Not only was the chance of matching a fifth win at the Tour out of the question, but many also worried the crash would be career-ending. At 34, you could argue, what else did he have to prove after securing Grand Tour victories?
Remarkably, the Monaco resident was back on the bike 14 weeks later. Cycling around the hills of Southern France and into Italy. Although there were setbacks along his journey to full fitness, he remained determined to fight back to his stellar best.
Now, seven months on from the crash, Froome will make his return to racing at the UAE Tour next month, the first stage on his path to a potential fifth Tour de France.
The various high-cadence climbs on offer around the Emirates will suit his attributes, and coupled with the soaring climbs at Jebel Hafeet and the Hajar Mountains, should steer him in the right direction and add confidence and more valuable miles to his legs.
It’s the perfect place for him to make his long-awaited return. Backed by some gruelling training camps in Gran Canaria, nothing beats competition, especially when you have the likes of 2018 world champion Alejandro Valverde and Giro d’Italia king of the mountains Giulio Ciccone to test your progress against.
Froome will be 35 when the Tour sets off from Nice in June. With three other Grand Tour winners on the Team Ineos roster for 2020, he knows the size of the challenge ahead, not least building up his broken body from zero again to the machine-like qualities necessary to negotiate the mountains.
The competition in the UAE will continue to build his racing sharpness and belief, but the reality is he is against the clock to improve his body strength in order to tackle the 29 categorised ascents, six mountain-top finishes and a mountain time-trial at this year’s Tour.

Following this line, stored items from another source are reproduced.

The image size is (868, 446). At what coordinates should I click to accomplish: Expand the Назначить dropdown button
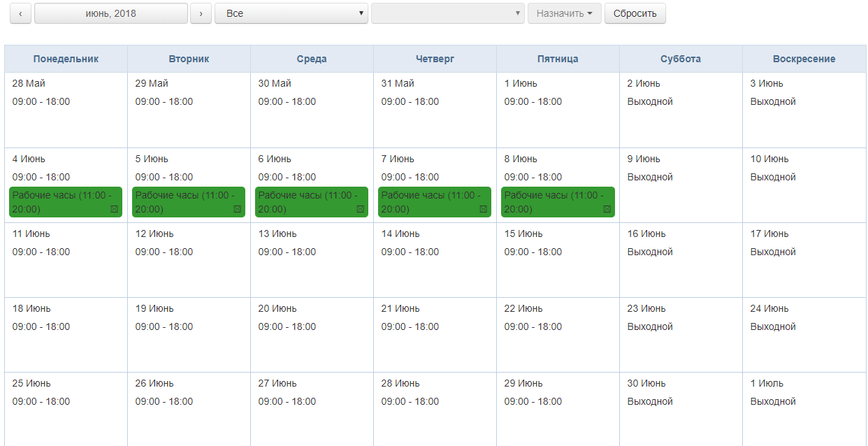pyautogui.click(x=564, y=13)
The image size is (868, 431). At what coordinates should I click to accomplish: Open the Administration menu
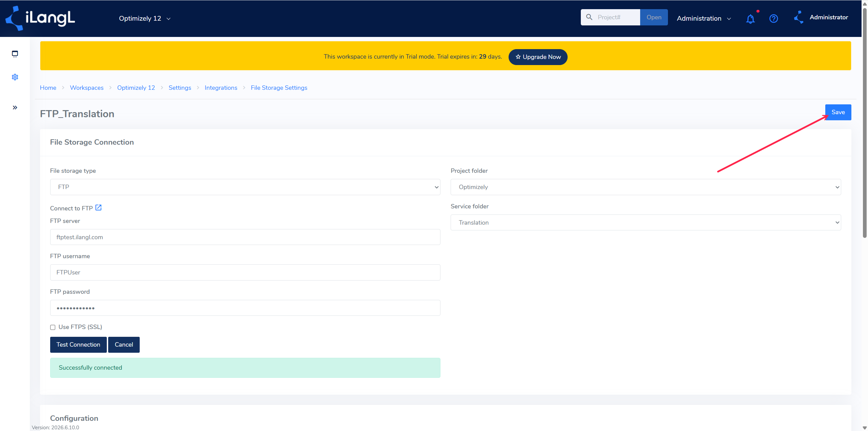704,19
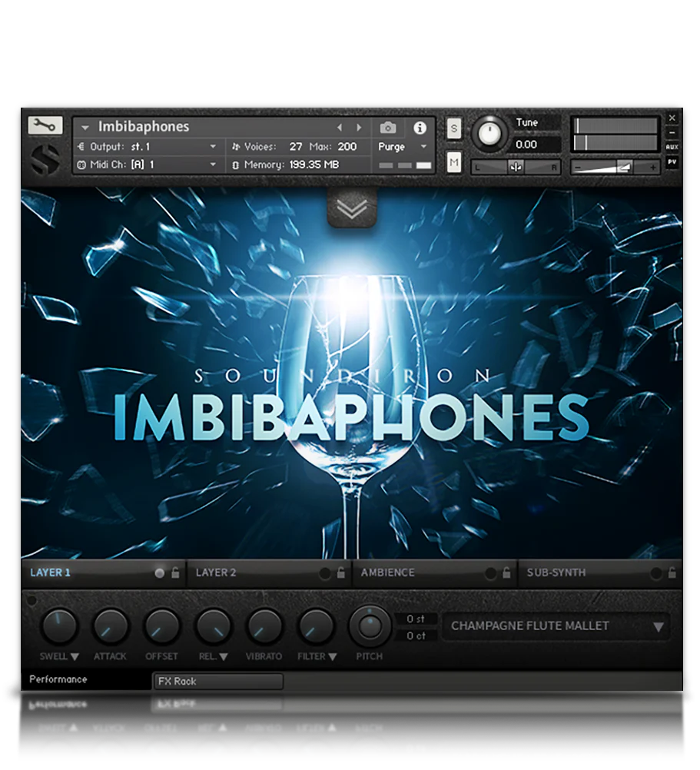Click the snapshot camera icon

coord(387,128)
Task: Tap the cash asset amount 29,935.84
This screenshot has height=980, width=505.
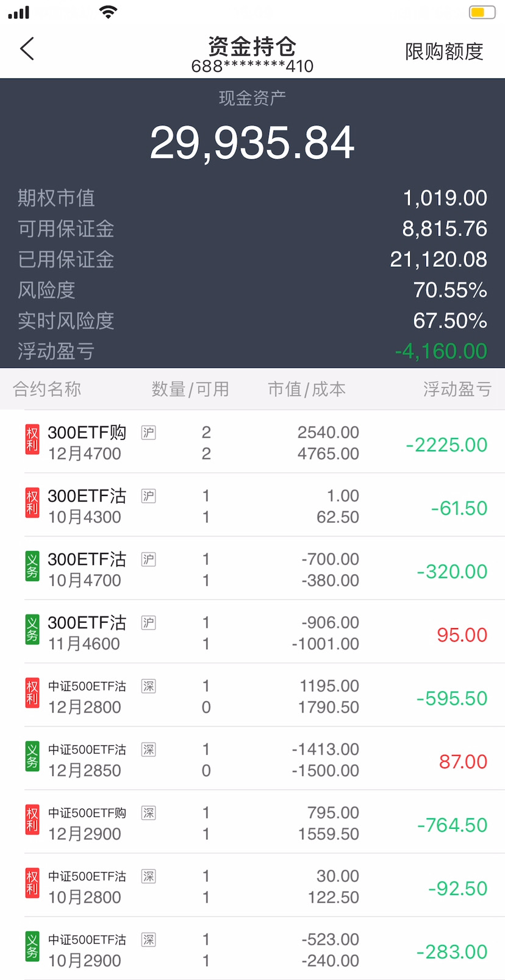Action: tap(252, 143)
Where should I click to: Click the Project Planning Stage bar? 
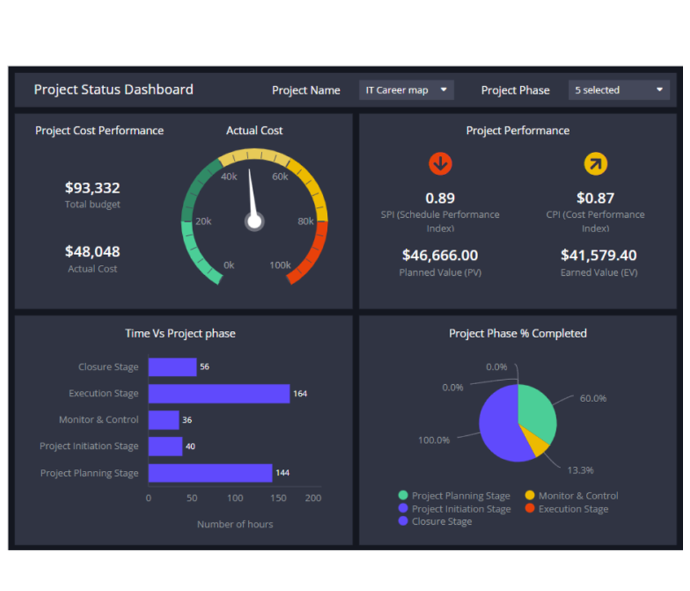click(x=210, y=473)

Before the accident, Froome made no secret of his ambition to equal the five Tours de Frances won by Eddy Merckx, Jacques Anquetil, Bernard Hinault and Miguel Indurain, but is now focused just on starting another one.

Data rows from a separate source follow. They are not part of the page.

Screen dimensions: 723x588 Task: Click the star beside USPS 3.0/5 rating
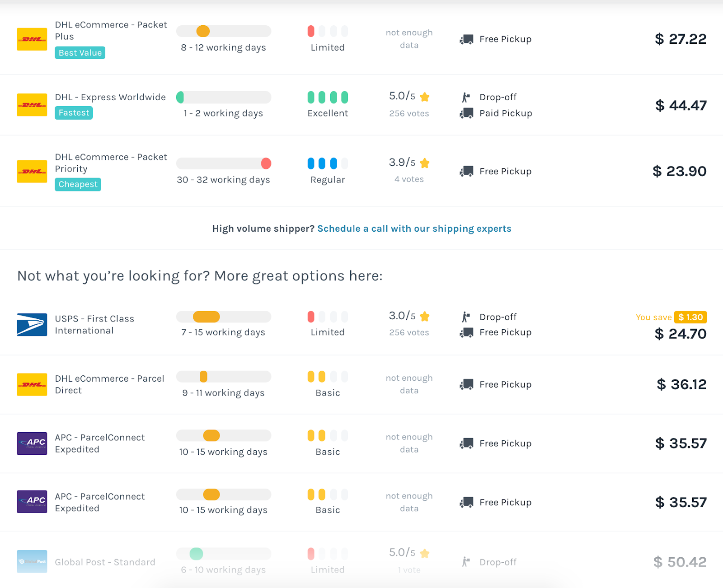coord(425,316)
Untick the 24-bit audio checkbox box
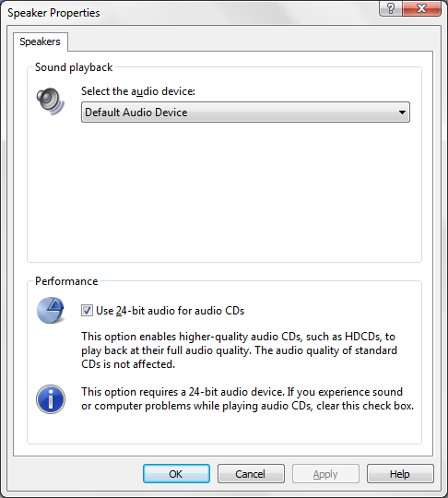 click(x=87, y=310)
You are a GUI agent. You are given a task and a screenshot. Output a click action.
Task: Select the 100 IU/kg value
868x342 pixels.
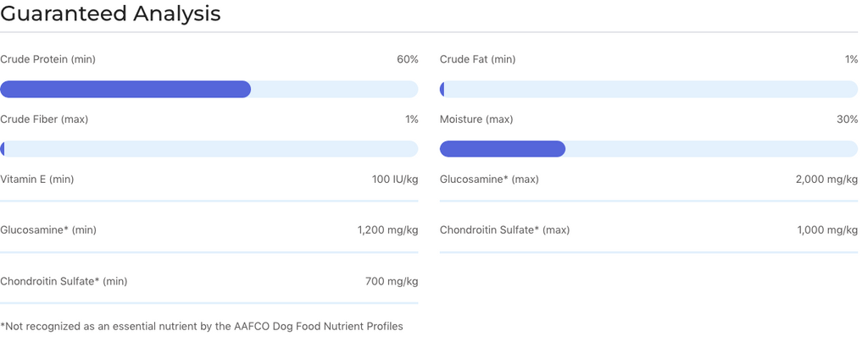(x=395, y=179)
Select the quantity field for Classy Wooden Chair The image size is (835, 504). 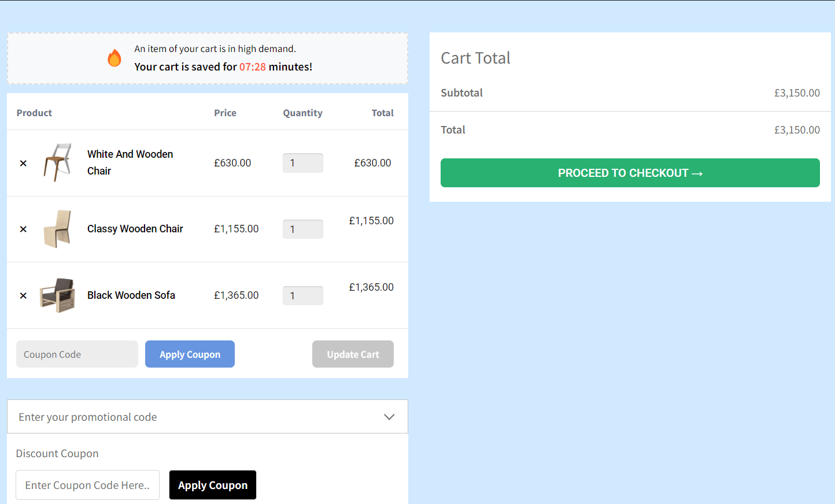click(x=302, y=229)
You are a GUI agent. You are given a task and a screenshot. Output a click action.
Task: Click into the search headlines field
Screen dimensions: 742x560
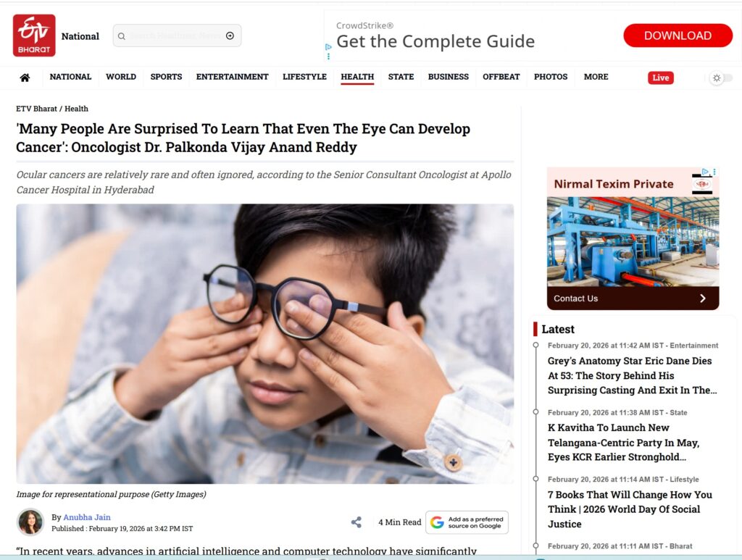(177, 36)
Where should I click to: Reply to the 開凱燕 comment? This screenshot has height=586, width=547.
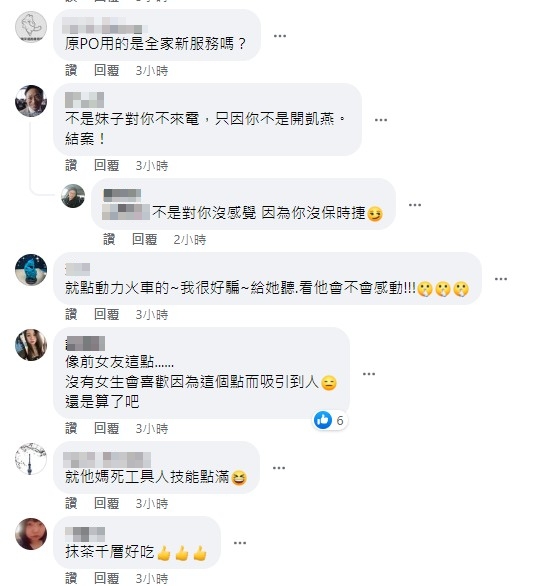click(106, 165)
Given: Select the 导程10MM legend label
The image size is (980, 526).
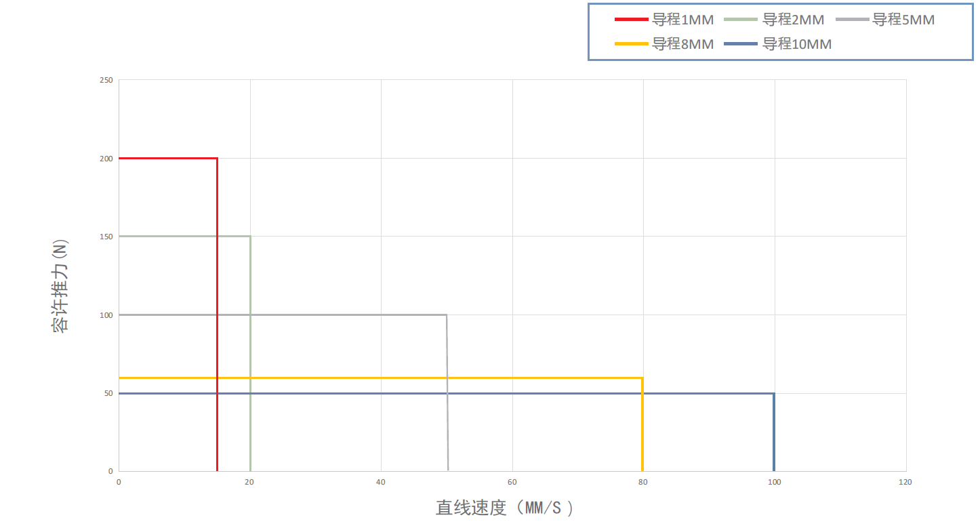Looking at the screenshot, I should pos(797,44).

You only need to look as far as names on the Team Ineos roster to understand the sheer talent at David Brailsford’s disposal.
With defending Tour de France champion Egan Bernal in fine fettle, 2018 winner Geraint Thomas in prime shape, and the recent capture of 2019 Giro d’Italia winner Richard Carapaz, Ineos are stacked with an arsenal of class.
It certainly won’t be an easy glide back into the team.
Time will tell though whether Froome will be able to return to the same high levels he was operating at prior to the crash, but one thing for sure, is that he possesses mental strength and experience that is unrivalled.
As the months move on, Team Ineos will once again hand the leadership responsibilities to whoever is the strongest rider in their squad come July, and no matter what happens, Froome’s status as one of the greatest racers of all time is firmly assured.